> **Input data**:
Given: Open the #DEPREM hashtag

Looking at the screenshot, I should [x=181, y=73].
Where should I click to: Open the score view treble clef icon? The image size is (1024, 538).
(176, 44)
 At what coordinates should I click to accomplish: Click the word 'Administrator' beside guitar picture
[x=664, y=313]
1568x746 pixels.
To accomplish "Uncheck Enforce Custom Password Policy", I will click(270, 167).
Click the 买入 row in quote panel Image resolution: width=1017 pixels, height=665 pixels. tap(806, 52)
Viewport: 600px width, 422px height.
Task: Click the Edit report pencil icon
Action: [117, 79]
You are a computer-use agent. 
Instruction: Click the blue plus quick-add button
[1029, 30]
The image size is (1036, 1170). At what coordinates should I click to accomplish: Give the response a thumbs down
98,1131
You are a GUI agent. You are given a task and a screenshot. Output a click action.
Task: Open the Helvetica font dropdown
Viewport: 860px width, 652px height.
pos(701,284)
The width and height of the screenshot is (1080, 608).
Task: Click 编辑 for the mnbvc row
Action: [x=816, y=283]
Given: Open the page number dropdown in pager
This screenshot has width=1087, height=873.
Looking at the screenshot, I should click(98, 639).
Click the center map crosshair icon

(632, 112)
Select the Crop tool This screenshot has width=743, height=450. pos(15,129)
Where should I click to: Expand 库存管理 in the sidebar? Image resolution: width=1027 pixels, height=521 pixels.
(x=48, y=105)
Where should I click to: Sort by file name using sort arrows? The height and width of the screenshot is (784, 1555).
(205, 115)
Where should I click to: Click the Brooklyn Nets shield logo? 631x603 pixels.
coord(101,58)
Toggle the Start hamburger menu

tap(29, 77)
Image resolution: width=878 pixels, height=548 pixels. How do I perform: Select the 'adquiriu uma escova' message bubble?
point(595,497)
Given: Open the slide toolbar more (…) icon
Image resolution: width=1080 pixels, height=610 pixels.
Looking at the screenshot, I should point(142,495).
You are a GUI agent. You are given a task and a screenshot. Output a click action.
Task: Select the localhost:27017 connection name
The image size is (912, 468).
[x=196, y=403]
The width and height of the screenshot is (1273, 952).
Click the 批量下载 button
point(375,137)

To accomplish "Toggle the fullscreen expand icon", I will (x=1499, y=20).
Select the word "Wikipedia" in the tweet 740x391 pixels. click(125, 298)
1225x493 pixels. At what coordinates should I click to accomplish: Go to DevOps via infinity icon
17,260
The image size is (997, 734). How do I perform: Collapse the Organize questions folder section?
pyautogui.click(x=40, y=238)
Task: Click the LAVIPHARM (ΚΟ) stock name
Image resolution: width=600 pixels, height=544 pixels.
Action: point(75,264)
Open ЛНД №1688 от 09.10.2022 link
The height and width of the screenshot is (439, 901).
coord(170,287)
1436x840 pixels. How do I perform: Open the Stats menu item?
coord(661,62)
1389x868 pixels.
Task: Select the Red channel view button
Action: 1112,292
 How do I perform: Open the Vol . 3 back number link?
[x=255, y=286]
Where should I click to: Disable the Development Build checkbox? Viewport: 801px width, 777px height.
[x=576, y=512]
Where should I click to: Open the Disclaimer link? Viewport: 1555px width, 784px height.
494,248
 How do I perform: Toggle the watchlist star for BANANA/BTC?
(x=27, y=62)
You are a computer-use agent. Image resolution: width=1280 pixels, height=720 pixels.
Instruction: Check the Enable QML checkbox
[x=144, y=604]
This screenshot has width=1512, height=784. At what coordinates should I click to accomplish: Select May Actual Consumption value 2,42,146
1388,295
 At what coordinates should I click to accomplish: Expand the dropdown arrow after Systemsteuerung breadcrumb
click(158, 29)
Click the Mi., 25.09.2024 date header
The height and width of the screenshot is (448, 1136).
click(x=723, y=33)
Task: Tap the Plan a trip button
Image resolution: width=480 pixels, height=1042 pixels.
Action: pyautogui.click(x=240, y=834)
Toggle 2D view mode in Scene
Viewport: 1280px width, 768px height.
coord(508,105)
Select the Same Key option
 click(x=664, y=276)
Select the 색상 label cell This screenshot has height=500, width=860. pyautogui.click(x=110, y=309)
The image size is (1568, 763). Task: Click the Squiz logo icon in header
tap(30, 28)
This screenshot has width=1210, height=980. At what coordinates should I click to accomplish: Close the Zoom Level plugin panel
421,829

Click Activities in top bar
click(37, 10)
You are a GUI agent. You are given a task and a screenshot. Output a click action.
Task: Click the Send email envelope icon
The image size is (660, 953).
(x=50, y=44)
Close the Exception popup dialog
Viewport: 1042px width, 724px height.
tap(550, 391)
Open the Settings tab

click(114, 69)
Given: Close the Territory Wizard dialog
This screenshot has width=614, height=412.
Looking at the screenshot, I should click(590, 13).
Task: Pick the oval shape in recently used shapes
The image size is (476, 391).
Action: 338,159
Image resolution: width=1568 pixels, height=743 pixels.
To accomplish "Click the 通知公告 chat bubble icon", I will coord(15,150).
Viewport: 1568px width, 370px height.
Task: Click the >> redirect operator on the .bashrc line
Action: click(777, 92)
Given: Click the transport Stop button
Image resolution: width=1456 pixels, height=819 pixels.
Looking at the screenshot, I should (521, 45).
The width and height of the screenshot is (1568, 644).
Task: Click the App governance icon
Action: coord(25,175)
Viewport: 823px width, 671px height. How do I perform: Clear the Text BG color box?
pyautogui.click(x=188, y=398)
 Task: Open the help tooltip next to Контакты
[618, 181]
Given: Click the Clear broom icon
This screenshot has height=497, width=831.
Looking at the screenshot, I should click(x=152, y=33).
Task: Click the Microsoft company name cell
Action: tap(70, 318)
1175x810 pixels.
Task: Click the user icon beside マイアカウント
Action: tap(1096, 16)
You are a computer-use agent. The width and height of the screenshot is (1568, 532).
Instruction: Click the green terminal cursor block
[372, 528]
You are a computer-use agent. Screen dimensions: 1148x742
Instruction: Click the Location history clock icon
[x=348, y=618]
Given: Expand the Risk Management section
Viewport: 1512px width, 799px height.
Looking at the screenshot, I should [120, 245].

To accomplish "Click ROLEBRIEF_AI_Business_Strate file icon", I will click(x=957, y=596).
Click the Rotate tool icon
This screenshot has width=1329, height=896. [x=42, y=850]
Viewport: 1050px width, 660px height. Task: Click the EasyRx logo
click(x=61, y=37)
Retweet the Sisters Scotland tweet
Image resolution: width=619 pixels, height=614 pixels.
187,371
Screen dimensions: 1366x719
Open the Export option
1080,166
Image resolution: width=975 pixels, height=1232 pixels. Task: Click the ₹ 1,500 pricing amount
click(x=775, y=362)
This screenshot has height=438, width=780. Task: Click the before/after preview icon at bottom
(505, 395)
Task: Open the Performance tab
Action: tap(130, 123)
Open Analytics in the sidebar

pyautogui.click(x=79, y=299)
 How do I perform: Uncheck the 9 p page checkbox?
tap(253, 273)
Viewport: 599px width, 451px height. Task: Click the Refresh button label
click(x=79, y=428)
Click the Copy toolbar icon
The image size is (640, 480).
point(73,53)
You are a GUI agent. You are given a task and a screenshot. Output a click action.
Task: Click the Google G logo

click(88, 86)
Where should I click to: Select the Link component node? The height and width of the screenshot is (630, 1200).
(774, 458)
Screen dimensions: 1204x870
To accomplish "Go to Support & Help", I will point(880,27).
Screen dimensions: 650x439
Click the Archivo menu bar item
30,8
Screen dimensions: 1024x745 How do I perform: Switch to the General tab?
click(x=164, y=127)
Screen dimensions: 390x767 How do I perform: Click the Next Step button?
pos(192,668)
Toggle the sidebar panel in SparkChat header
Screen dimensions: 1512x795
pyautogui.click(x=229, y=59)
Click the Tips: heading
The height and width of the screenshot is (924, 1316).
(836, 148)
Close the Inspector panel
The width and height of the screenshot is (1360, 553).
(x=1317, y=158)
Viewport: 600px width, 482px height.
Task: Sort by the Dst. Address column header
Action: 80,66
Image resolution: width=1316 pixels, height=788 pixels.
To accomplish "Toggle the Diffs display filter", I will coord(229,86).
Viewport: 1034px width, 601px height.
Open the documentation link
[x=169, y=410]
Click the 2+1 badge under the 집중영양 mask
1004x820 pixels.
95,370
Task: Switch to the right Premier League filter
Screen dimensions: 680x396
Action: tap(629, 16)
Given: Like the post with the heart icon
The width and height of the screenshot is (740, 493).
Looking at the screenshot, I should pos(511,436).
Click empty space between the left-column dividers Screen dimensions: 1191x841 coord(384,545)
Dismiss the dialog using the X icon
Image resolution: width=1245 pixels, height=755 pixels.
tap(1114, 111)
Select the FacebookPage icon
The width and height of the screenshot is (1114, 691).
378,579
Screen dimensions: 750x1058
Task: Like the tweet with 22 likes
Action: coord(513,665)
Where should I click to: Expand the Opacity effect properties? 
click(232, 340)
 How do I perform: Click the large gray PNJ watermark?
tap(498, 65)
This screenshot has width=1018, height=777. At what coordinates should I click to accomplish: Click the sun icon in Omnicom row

> **Challenge**: Please reproduce the part of the records that opens with the line containing "At what coordinates should I click to accomplish: Expand" and closes with the line containing "Action: 338,159", replacing "Territory Wizard" with "Region Wizard" and leaving everything else unchanged.

> **Output**:
 At what coordinates should I click to accomplish: Expand the dropdown arrow after Systemsteuerung breadcrumb
click(158, 29)
Click the Mi., 25.09.2024 date header
The height and width of the screenshot is (448, 1136).
click(x=723, y=33)
Task: Tap the Plan a trip button
Image resolution: width=480 pixels, height=1042 pixels.
Action: pyautogui.click(x=240, y=834)
Toggle 2D view mode in Scene
Viewport: 1280px width, 768px height.
coord(508,105)
Select the Same Key option
 click(x=664, y=276)
Select the 색상 label cell This screenshot has height=500, width=860. pyautogui.click(x=110, y=309)
The image size is (1568, 763). Task: Click the Squiz logo icon in header
tap(30, 28)
This screenshot has width=1210, height=980. At what coordinates should I click to accomplish: Close the Zoom Level plugin panel
421,829

Click Activities in top bar
click(37, 10)
You are a GUI agent. You are given a task and a screenshot. Output a click action.
Task: Click the Send email envelope icon
The image size is (660, 953).
(x=50, y=44)
Close the Exception popup dialog
Viewport: 1042px width, 724px height.
tap(550, 391)
Open the Settings tab

click(114, 69)
Given: Close the Region Wizard dialog
This screenshot has width=614, height=412.
Looking at the screenshot, I should click(590, 13).
Task: Pick the oval shape in recently used shapes
The image size is (476, 391).
Action: 338,159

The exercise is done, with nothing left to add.